__WORK REQUEST__. State the number of lines in these records holding "computer". Say nothing more.

Records from a collection

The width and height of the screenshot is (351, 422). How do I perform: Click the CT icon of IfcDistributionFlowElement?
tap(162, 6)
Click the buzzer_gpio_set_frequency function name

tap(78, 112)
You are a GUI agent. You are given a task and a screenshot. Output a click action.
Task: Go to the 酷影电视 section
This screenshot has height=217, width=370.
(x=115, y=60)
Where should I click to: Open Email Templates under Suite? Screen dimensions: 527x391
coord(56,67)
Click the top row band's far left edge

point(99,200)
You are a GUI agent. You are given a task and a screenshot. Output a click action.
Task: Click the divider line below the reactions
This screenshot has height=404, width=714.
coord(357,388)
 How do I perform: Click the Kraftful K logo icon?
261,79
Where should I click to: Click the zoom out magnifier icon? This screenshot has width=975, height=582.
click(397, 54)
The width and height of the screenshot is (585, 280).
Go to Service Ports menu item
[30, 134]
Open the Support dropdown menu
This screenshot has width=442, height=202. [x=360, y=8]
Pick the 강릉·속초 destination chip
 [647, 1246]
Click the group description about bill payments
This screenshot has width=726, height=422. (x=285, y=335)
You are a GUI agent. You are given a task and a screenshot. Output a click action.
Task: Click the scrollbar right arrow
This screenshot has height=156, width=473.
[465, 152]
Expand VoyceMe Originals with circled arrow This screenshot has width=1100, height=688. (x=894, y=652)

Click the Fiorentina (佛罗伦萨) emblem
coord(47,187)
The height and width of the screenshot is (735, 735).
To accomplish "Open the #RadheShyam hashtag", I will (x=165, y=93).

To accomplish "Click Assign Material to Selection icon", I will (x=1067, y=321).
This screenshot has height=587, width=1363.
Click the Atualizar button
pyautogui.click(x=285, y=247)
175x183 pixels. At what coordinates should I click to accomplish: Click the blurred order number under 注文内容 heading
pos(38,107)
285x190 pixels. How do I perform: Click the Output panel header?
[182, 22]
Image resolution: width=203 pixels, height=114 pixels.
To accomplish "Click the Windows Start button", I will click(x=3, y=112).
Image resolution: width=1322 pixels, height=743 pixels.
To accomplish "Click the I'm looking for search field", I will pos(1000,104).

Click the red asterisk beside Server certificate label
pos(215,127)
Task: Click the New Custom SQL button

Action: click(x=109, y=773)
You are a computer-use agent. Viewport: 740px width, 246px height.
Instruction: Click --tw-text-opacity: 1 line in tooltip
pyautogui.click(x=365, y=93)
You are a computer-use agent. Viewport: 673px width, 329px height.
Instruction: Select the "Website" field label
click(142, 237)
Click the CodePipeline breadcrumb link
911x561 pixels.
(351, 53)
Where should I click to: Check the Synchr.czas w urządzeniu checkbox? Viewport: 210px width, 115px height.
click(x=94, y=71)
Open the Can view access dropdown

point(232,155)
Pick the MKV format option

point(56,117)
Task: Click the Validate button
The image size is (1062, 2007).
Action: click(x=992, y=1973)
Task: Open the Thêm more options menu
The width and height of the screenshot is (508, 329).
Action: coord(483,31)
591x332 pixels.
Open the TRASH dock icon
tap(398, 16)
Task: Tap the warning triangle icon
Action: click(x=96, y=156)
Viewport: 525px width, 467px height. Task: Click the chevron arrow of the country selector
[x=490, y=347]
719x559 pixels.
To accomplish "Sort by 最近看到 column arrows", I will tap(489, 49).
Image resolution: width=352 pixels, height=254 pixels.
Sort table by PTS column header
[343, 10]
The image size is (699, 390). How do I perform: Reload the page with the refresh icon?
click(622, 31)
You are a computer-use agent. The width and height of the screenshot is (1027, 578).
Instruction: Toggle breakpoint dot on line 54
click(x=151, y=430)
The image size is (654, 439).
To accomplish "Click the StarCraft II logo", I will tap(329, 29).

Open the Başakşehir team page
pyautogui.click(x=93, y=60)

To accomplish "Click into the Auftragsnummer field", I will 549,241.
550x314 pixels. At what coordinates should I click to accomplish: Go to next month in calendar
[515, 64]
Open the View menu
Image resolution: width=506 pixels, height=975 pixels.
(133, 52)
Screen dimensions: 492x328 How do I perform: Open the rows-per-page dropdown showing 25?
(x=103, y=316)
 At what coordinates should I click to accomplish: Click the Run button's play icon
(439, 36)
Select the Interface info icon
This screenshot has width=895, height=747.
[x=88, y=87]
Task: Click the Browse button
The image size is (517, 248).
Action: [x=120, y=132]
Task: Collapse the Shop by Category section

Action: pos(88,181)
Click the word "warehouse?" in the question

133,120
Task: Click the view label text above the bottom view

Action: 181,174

__FINISHED TASK__. 3